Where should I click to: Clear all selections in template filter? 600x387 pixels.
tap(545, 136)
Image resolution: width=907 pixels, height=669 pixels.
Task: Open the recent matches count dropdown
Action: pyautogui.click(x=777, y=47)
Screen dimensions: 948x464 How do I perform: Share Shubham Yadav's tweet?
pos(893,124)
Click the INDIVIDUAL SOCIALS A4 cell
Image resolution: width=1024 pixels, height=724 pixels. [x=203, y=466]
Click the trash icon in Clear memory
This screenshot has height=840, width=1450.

* * *

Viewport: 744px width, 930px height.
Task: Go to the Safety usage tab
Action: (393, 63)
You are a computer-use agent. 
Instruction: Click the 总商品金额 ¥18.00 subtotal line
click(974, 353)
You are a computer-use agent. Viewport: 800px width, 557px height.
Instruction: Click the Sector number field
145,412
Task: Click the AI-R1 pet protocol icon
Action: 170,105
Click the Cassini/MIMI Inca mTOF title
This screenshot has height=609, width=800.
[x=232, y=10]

--

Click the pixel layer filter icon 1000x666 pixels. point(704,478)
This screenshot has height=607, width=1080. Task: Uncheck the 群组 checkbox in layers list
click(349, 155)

#### [ASSIGNED TASK]
Take the lines above from the one containing "Screen dimensions: 948x464" to the one containing "This screenshot has height=840, width=1450." and retype them exactly, both ends included, with nothing added.

#### [SOLVED PROBLEM]
Screen dimensions: 948x464 How do I perform: Share Shubham Yadav's tweet?
pos(893,124)
Click the INDIVIDUAL SOCIALS A4 cell
Image resolution: width=1024 pixels, height=724 pixels. [x=203, y=466]
Click the trash icon in Clear memory
This screenshot has height=840, width=1450.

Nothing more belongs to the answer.